Sylvester Stallone empfand 'Beckmann'-Show als 'Horror'

Der Moderator stellte ihm nicht die richtigen Fragen...

Scheint so, als ob sich der Trend "German-TV Bashing" so langsam unter den Hollywoodgrößen durchsetzt. Erst Tom Hanks gegen "Wetten, dass…?" und nun wettert auch noch Sylvester Stallone gegen eine weitere deutsche Fernsehsendung. Der 66-Jährige empfand Reinhold Beckmanns Format als "Horror".

Am Donnerstag, 15.11., hatte der Superstar einen Termin im Hamburger Studio von Beckmann, um das Hamburger Musical "Rocky" zu promoten. Der spätere "Rocky"-Pressetermin entpuppte sich als Ventil für Stallones angefressene Laune, denn in der Sendung lief etwas offensichtlich schief. Die fragende Reportermeute bekommt nur eines zu hören, nämlich wie doof der Sylvester den Beckmann findet: 

"Es war Horror! Die schlimmste halbe Stunde meines Lebens. Oh, my God! Wie werdet ihr dafür bezahlt? Schaut ihr euch so etwas freiwillig an?"

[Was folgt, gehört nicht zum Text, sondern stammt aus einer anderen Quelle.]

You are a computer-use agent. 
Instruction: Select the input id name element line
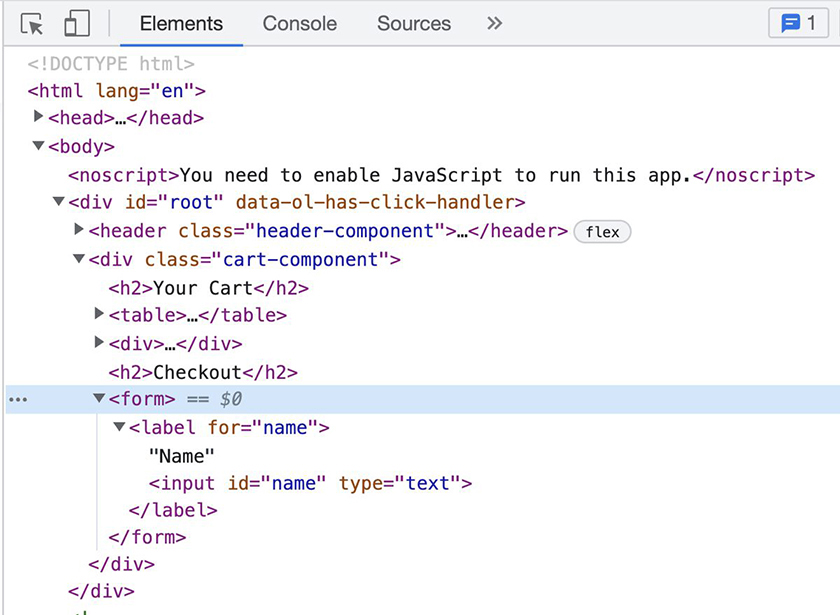coord(310,484)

Das eigentliche Problem, dass der Schauspieler mit der Sendung hatte wurde zunehmend klarer. Beckmann hatte ihn nach der Stimmung in den USA nach der Wahl befragt, dabei wollte der ehemalige "Rocky"-Darsteller nur über das Musical sprechen.

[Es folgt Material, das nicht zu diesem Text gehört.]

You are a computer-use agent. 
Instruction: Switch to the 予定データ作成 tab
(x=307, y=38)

Gegenüber der "Hamburger Morgenpost" äußerte sich Beckmann routiniert: "Sylvester ist ein großartiger Gast und wunderbarerweise ganz anders als in seinen ,Rambo’-Filmen: Als Gesprächspartner besitzt er nämlich ausgesprochen viel Sinn für Ironie. Er darf gerne wiederkommen – und dann reden wir nur über Politik …" 

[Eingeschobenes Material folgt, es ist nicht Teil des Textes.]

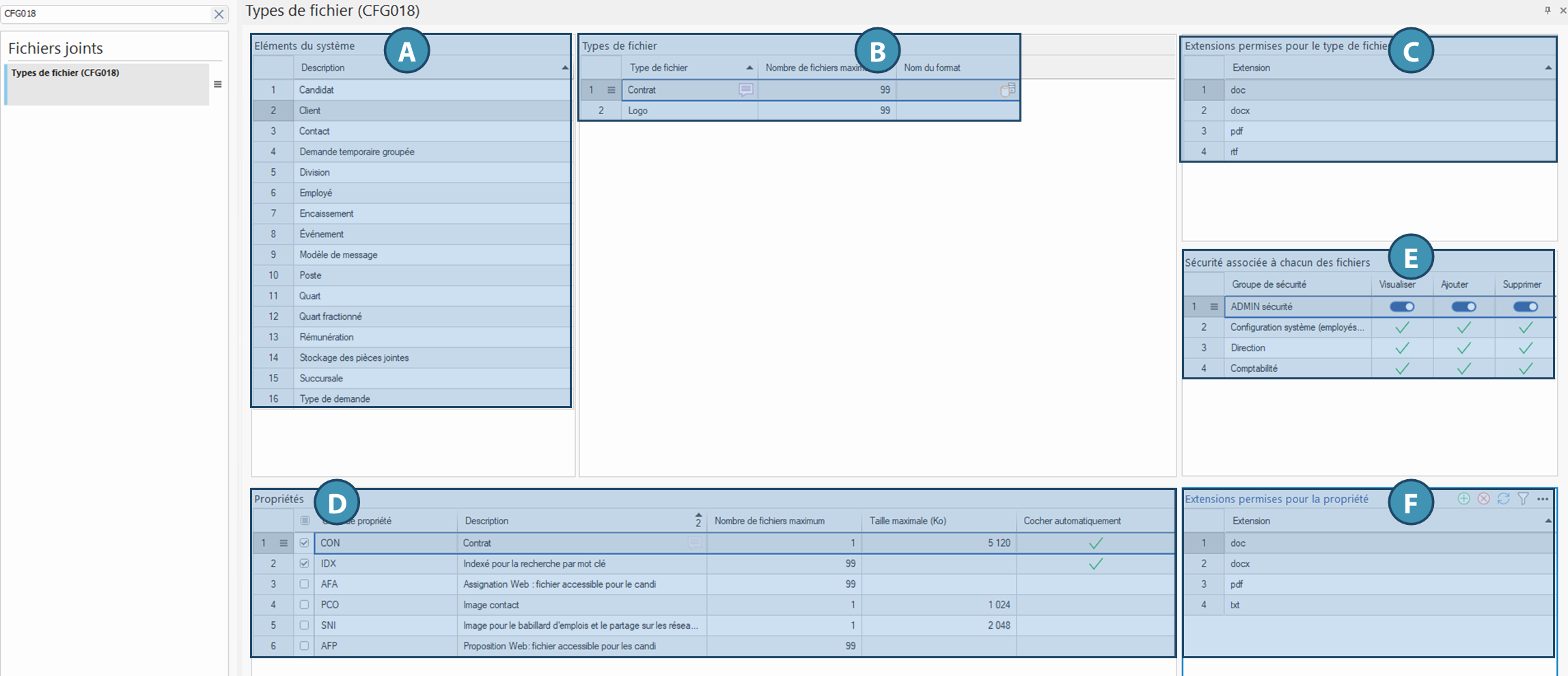1568x676 pixels.
Task: Open row menu handle for ADMIN sécurité row
Action: (x=1214, y=307)
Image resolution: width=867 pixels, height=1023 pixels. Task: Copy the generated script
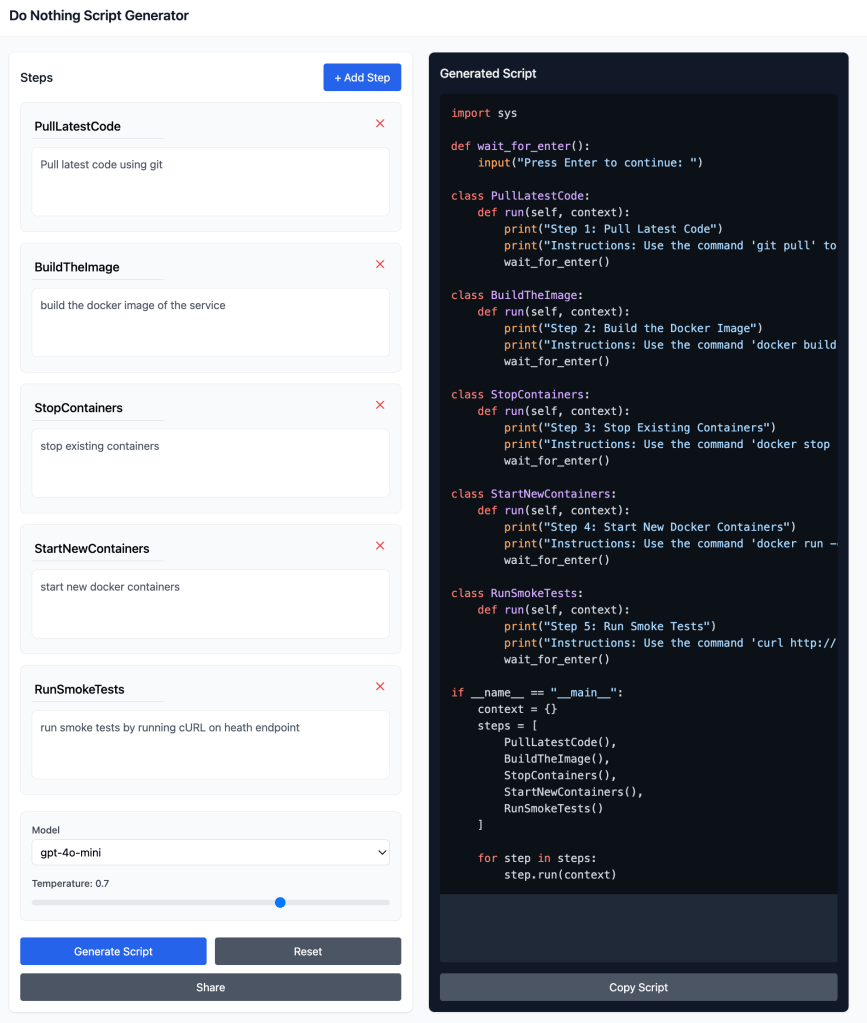[x=638, y=987]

Schließlich konnte Stallone seinem Redebedarf über das Musical freien Lauf lassen, denn auf der Pressekonferenz hörte ihm jeder zu: "Diese Stadt (Hamburg) ist kulturell interessant und sie ist tough. Es gibt hier viele interessante Typen. Würde ich hier länger leben, könnte ich locker noch einen 'Rocky'-Teil schreiben."